A w Nowym Targu norma to krytykowanie wszystkiego.
RW01.12.2016, 09:51
Biuro tłumaczeń zajmuje się tłumaczeniem z języka źródłowego na docelowy oraz inne pokrewne usługi (adiustacja, korekta, formatowanie, redakcja tekstu, DTP, konsultacja językowa, lokalizacja)
Duża część klientów biur tłumaczeń to klienci indywidualni, którzy zlecają obsługę językową.Przetłumaczone przez studentów teksty poddawane są kontroli jakości (korekta, formatowanie itp.) przed odesłaniem gotowego tłumaczenia do klienta.
Biuro tłumaczeń zajmuje się tłumaczeniem z języka źródłowego na docelowy oraz inne pokrewne usługi (adiustacja, korekta, formatowanie, redakcja tekstu, DTP, konsultacja językowa, lokalizacja)
Krylis01.12.2016, 09:43
Studenckie biura tłumaczeń to norma na uczelniach które mają kierunki językowe, nic w tym dziwnego. Ale przecież teksty przetłumaczone przez studentów są jeszcze sprawdzane przez dydaktyków i nie mam tu mowy o błędach. Przecież studenci kiedyś skończą się uczyć i rozpoczną pracę lepiej żeby teraz nabierali doświadczenia.
Jadźka01.12.2016, 09:38
Nie rozumiem skąd ta fal hejtu. Znowu wypowiadają się ludzie którzy nie mają pojęcia o tym jak się studiuje na PPWSZ, jakie mamy warunki i kadrę dydaktyczną. Do Escape : piszesz zawsze źle jeśli chodzi o uczelnie, styl w jakim komentujesz wszelkie działania uczelni jest taki sam. Jeśli masz problem to może skontaktuj się z kimś ze szkoły i powiedz to twarzą w twarz. Myślisz że jesteś anonimowy i Internecie? Pewnie nigdy tu nie byłeś a informacje masz od kolegi kolegi.

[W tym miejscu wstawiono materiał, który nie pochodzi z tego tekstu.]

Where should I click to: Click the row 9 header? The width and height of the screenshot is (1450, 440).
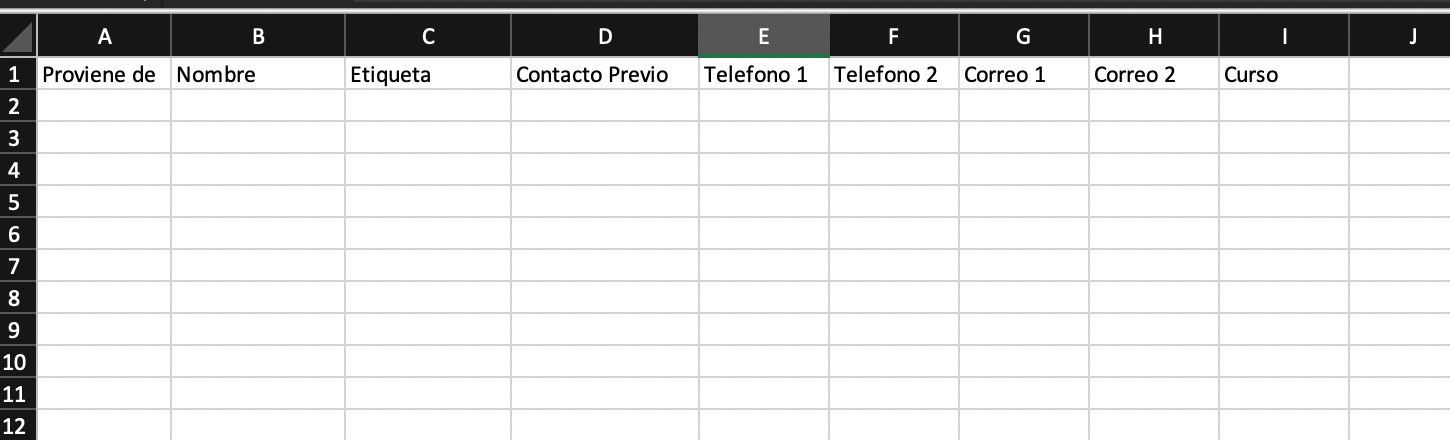tap(16, 329)
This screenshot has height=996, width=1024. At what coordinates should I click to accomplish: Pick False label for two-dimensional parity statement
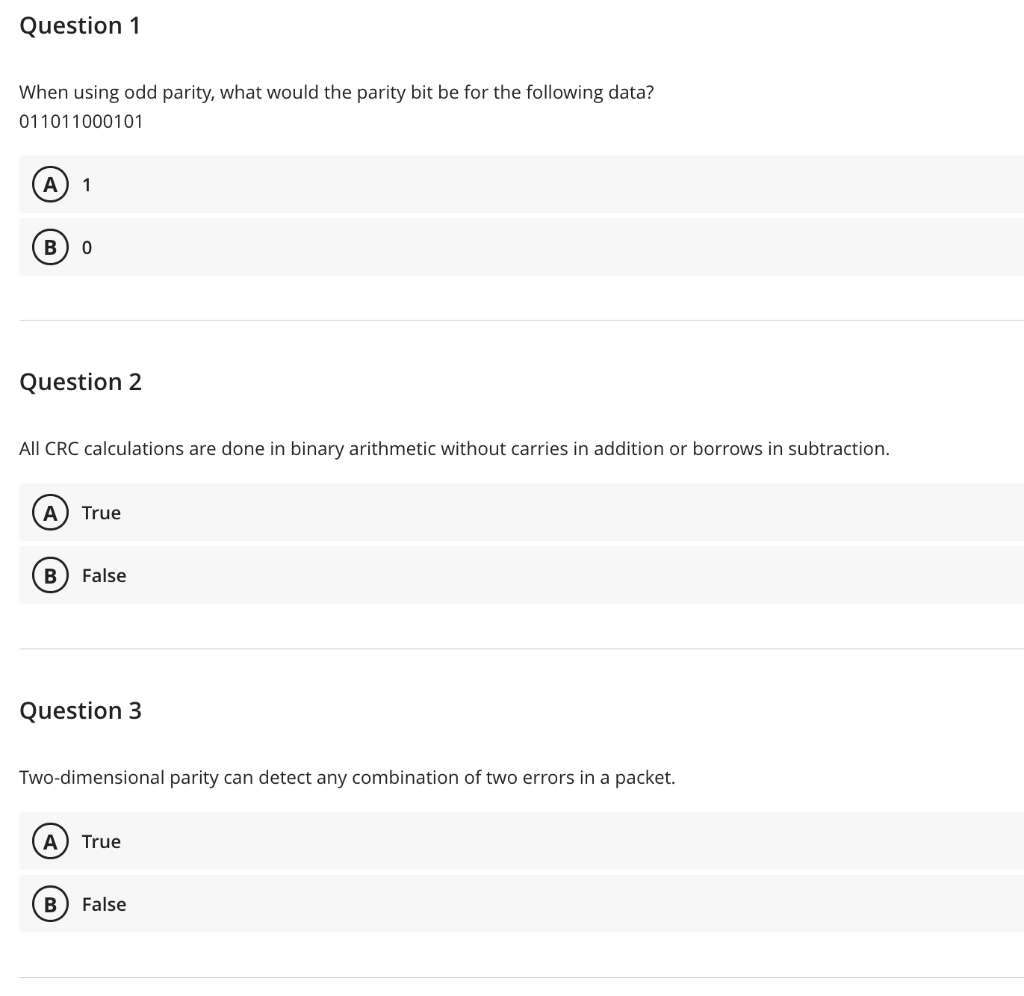pyautogui.click(x=104, y=904)
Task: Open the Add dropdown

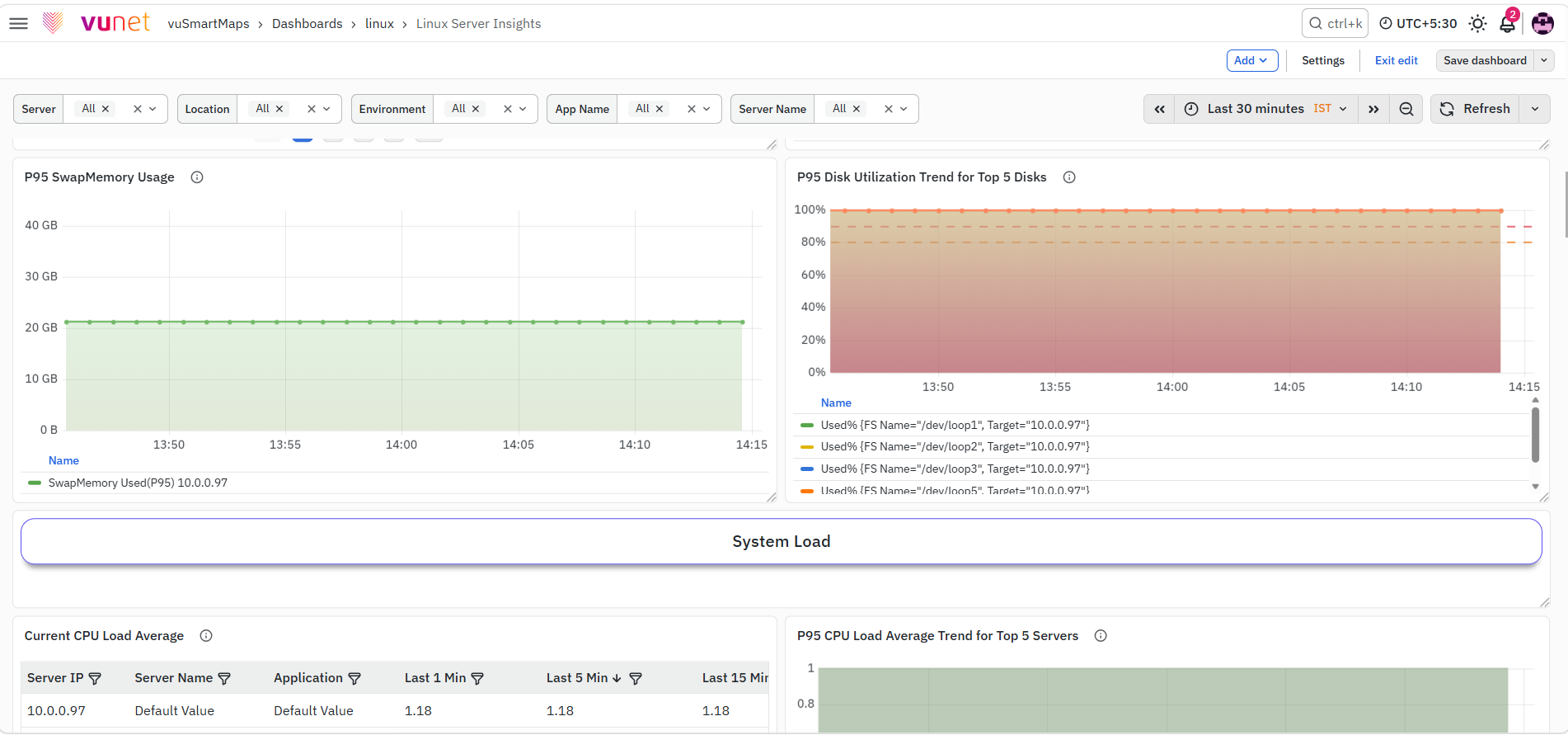Action: 1251,60
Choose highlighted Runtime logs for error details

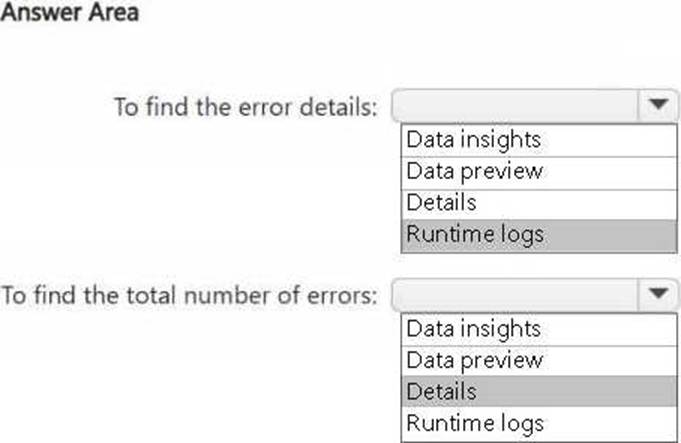click(539, 235)
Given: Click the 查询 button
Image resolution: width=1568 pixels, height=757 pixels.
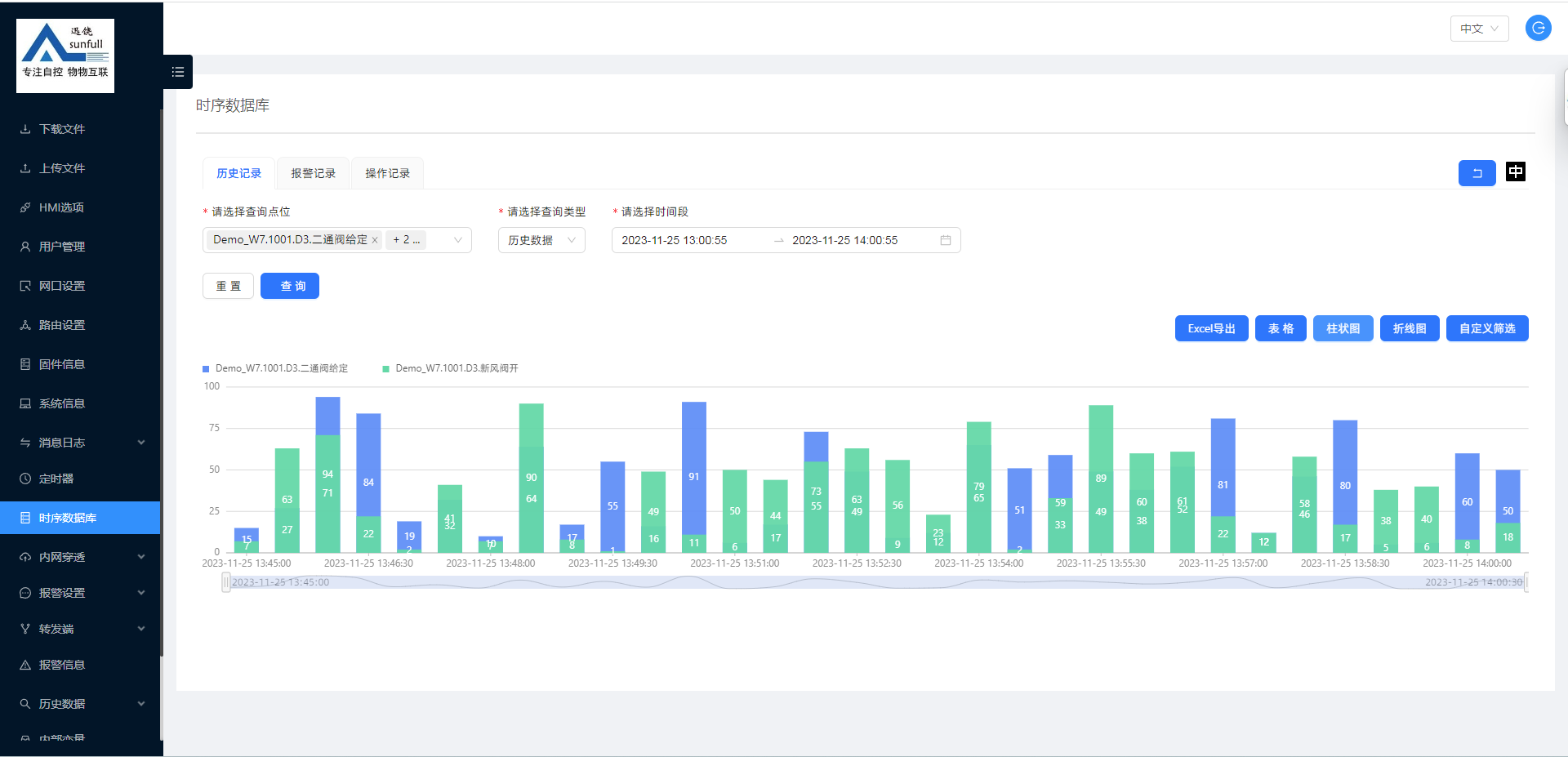Looking at the screenshot, I should tap(290, 286).
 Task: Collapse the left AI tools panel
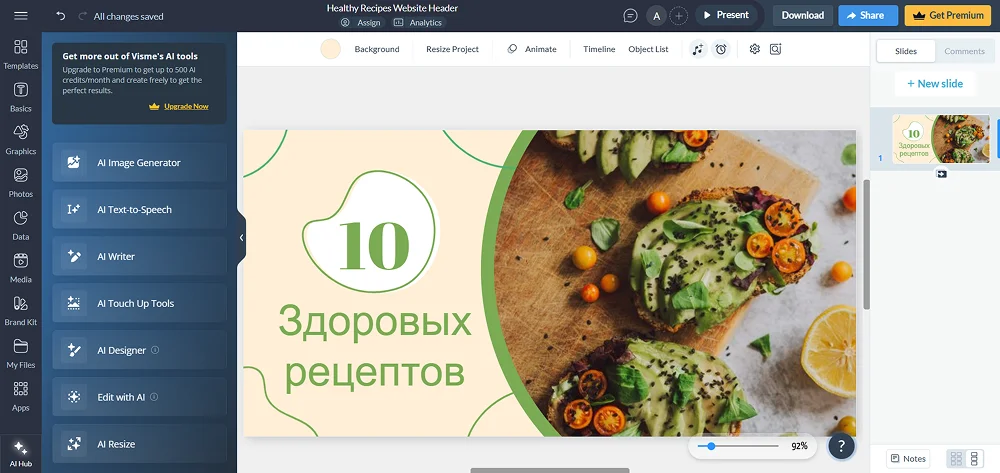point(241,238)
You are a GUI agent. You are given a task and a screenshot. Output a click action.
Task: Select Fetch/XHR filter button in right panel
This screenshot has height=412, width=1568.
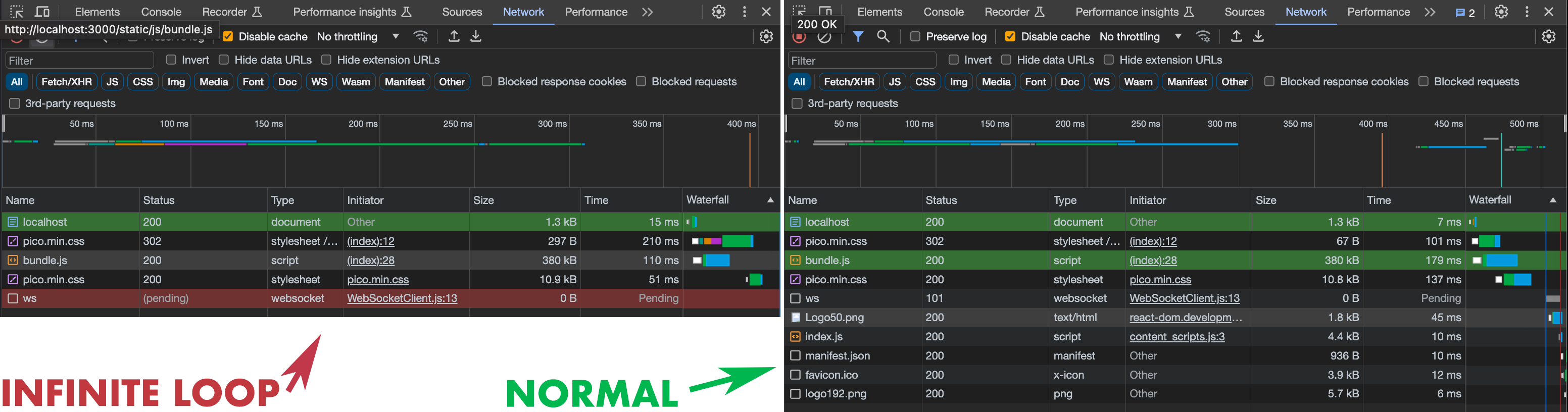point(849,82)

na szczęście już były student01.12.2016, 00:50
Filologia hipokryzji, kłamstw i dezorganizacji
mieszkaniec30.11.2016, 22:56
W życiu nie dałbym do tłumaczenia niczego studentom z tej pseudoszkoły. Ci studenci "tłumacze" maja praktyki na zasadzie:weź ten tekst i przetłumacz w domu. Niech sobie ćwiczą na kimś innym. Z resztą o patologiach na tym kierunku krążą już legendy. Słyszałem że zaoczne zamykają bo ludzie wola jeździć do Krakowa bo mają taniej.
Escape30.11.2016, 22:42
Ta uczelnia to DNO! A już szczególnie filologia angielska. Totalny brak organizacji, napięcia między wykładowcami, bardzo słaba atmosfera, studenci traktowani jak dzieci. A okazuje się, że im dalej, tym gorzej... I jeszcze chcecie dać im teksty do tłumaczenia? Oszaleli... Uciekać w Kraków! Jeszcze nie jest za późno!
pwsz30.11.2016, 22:14
oferty handlowe czy prawne, teksty medyczne, turystyczne, naukowe.... w rękach niekompetentnych studentów !!! To jest czysty absurd !!! widać że Podhalanka tonie i nie ma pomysłu co dalej robić!! Nikt już nie chce słuchać rozkazów wydawanych przez generałów, pułkowników i księży z PWSZ. Kompromitacja !!!
Ola30.11.2016, 19:52
pieczątkę z logo tłumacza biegłego tez przybiją?